Нас часто укоряют в том, что мы слишком охотно доверяемся «фразе», и надо сознаться, что укор этот вполне нами заслужен. Шутовская либеральная суматоха, которая и поныне еще не признает себя побежденною, чуть было навсегда не осудила нас на бесплодие, в смысле саморазвития. Да и наверное успела бы в своем дерзком предприятии, если б случайность не выдвинула вперед забытый и забитый пошехонский здравый смысл и не дала ему возможности восторжествовать. Что торжество получилось полное и бесспорное (и притом в самое короткое время) — в этом нынче уже никто не сомневается;* но не следует забывать, что торжество, вооружая нас значительными правами, налагает на нас и обязанности. Какие же это обязанности? в чем должна заключаться главная задача осенившего нас отрезвления? — На эти вопросы мы можем дать только один ответ: задача, нам предстоящая, заключается в том, чтобы от фразы перейти к делу. Не к тому широковещательному, полному бесплодных обольщений делу, благодаря которому мы двадцать пять лет кряду висели на воздухе, а к тому простому, вразумительному и для всех доступному делу, которое приглашает нас не замыкаться в личной благонамеренности, но вывести эту последнюю на арену плодотворных практических применений.

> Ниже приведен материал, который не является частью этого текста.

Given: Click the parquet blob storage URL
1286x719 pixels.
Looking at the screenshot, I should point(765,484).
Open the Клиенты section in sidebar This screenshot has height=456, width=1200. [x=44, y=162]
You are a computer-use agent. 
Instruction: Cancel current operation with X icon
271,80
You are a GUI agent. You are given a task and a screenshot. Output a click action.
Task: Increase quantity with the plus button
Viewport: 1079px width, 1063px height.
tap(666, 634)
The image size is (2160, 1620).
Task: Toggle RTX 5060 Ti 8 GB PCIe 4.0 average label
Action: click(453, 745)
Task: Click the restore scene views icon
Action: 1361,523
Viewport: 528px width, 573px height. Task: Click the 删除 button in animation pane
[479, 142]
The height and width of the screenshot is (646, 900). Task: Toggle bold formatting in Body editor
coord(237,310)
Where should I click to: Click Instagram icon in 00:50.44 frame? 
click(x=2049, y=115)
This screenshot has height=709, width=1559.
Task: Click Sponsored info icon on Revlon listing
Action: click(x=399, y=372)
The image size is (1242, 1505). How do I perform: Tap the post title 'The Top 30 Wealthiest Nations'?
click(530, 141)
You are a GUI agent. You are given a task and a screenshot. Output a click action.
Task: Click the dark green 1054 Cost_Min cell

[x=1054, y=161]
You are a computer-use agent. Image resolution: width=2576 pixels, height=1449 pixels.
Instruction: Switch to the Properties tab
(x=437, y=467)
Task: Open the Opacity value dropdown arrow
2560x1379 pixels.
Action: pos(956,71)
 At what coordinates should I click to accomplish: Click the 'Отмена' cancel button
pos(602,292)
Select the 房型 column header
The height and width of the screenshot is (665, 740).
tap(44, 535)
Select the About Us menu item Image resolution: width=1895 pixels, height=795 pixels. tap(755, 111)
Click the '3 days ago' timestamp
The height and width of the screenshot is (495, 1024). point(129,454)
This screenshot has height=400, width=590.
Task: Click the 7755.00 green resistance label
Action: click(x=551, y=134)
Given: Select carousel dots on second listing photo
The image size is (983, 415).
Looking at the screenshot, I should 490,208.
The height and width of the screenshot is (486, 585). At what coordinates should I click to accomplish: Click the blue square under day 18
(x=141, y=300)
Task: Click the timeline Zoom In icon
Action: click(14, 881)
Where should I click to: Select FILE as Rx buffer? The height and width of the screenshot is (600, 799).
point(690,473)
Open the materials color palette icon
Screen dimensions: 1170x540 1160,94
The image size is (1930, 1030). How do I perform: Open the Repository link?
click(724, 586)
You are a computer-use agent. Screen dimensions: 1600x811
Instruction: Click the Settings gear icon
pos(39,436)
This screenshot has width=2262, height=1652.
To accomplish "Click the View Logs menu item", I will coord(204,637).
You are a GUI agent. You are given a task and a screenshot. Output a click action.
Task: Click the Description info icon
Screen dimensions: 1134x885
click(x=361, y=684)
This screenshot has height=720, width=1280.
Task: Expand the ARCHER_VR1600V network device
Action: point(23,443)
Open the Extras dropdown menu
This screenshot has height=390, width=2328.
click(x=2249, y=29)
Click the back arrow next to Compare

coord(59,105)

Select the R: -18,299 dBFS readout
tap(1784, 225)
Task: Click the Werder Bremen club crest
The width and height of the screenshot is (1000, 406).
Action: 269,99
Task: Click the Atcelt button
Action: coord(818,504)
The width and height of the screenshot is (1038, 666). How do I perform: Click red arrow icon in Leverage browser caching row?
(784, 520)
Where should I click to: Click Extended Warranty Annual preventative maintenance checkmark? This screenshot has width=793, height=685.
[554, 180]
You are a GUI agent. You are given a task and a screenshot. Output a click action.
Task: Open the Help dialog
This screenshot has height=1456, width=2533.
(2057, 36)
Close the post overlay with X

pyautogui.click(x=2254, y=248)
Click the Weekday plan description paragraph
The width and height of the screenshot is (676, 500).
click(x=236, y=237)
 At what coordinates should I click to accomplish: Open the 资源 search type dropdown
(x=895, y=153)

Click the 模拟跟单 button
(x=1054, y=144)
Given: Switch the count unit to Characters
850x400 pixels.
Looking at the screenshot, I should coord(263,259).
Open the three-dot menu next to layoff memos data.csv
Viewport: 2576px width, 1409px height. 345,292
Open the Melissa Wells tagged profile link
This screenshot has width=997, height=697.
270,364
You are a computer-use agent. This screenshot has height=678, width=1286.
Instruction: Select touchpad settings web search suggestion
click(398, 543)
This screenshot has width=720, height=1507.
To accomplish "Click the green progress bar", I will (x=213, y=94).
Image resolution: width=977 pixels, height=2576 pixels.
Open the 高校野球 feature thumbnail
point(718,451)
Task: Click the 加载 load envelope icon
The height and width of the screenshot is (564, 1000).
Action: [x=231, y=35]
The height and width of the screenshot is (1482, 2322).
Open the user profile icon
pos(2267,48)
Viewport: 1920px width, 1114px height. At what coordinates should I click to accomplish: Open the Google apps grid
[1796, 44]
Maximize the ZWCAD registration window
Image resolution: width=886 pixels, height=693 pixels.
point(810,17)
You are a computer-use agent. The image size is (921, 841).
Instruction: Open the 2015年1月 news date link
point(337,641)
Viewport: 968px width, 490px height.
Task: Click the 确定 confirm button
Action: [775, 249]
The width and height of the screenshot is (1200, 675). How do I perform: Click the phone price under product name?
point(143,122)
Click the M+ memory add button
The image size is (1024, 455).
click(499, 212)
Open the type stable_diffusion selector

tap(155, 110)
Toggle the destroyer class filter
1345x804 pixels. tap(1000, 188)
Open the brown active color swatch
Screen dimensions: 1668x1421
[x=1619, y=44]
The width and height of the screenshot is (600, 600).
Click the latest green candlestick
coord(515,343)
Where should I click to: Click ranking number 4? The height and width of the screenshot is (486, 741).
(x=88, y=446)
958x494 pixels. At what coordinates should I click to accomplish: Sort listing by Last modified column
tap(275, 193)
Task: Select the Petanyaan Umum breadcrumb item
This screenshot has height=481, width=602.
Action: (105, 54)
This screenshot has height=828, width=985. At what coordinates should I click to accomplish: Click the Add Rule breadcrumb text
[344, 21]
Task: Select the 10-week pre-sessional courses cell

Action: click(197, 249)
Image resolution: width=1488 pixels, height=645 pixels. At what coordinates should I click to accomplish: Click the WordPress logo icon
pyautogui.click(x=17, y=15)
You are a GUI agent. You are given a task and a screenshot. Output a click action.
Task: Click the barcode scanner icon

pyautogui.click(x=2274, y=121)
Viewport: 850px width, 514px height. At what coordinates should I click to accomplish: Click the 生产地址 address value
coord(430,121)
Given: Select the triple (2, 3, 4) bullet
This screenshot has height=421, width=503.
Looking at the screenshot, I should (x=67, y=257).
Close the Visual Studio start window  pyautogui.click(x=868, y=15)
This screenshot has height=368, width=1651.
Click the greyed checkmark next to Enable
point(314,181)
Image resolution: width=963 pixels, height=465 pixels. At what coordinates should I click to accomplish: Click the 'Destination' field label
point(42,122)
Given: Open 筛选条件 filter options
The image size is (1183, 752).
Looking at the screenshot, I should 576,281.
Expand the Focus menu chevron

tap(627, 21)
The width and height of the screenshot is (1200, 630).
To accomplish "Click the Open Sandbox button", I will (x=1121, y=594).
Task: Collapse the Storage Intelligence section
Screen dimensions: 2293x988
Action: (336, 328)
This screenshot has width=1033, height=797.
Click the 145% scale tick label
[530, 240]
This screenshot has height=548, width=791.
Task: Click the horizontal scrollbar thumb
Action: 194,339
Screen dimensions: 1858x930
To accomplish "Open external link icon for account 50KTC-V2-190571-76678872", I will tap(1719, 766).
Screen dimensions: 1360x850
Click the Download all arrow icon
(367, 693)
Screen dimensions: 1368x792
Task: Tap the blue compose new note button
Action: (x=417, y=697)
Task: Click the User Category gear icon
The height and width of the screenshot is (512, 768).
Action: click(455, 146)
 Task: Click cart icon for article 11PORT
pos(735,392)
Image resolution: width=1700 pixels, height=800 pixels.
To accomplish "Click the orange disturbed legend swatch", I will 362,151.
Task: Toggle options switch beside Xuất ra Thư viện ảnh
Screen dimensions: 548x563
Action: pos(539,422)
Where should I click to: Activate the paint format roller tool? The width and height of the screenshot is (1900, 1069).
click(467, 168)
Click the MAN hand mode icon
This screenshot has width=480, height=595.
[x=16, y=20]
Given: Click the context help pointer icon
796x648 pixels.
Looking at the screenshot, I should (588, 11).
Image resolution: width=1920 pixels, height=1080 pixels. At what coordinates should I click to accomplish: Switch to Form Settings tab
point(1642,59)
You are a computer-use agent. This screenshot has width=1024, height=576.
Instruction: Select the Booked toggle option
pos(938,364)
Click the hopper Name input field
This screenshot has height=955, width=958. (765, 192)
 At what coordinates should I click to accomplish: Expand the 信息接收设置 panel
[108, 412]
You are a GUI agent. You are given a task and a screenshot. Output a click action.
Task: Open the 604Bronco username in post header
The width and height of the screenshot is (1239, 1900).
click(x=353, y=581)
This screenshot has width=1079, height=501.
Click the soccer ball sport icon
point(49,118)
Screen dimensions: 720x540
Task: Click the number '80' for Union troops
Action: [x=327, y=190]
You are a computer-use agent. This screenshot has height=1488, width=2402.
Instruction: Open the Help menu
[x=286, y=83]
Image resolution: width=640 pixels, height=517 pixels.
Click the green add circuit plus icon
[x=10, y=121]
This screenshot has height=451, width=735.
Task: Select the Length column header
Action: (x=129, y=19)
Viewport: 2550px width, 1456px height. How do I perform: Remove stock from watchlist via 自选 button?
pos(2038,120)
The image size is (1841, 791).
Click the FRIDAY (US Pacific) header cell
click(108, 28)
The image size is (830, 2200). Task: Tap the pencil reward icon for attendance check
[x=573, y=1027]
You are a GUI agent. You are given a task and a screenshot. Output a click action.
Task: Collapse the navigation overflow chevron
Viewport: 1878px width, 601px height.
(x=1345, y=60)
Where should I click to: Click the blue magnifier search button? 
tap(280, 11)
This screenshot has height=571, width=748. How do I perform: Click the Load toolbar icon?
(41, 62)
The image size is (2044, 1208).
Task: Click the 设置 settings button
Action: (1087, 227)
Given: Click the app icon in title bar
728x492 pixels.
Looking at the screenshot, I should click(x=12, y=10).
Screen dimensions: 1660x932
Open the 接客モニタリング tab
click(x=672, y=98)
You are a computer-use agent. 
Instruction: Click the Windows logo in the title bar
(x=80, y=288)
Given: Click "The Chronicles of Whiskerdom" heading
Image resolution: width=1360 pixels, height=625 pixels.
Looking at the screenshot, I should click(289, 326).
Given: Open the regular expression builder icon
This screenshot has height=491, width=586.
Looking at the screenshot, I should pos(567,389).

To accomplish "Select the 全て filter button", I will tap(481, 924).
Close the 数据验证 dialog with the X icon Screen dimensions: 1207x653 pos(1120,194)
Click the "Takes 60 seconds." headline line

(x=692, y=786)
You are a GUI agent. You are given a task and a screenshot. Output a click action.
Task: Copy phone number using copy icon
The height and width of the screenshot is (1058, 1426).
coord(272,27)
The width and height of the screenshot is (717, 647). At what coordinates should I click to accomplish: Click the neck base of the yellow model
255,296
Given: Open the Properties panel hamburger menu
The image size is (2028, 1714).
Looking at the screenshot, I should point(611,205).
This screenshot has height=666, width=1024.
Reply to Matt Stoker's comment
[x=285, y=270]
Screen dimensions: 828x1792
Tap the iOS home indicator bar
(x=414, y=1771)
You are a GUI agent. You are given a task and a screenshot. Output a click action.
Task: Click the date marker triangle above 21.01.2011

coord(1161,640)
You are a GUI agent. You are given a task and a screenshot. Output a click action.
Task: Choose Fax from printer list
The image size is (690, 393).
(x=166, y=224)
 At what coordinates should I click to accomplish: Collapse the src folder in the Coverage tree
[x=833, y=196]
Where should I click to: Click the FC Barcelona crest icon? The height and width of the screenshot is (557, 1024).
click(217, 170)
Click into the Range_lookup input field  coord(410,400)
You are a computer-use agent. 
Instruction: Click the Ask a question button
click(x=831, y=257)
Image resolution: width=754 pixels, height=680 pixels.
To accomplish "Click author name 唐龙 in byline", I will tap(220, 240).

И прежде всего нам предстоит заявить без малейших колебаний, что процесс отрезвления касается не только отдельных индивидуумов, но всех вообще обывателей, и притом в равной степени. Все обязаны отрезвиться, даже те, которые не чувствуют к тому особенной склонности. Это необходимо для того, чтобы обеспечить задачи отрезвления в будущем. Задач этих покуда мы не называем, но имеем полное основание сказать, что их предвидится немало, и притом совершенно неожиданных. Надо своевременно и без остатка устранить все, что может послужить препятствием для всестороннего разрешения этих задач. Ибо от такого исхода зависит общее благо, а ежели кто не желает этого общего блага, тот, очевидно, не может желать и своего собственного, личного блага. Такой отщепенец как бы говорит нам: «Извергните меня из среды своей, ибо я одичалый член вашего общежития! Не щадите меня, ибо я и сам каждым шагом своим доказываю, что не желаю вашей пощады!» Спрашивается: справедливо ли мы поступим, ежели не выполним требования, предъявляемого нам самим отщепенцем?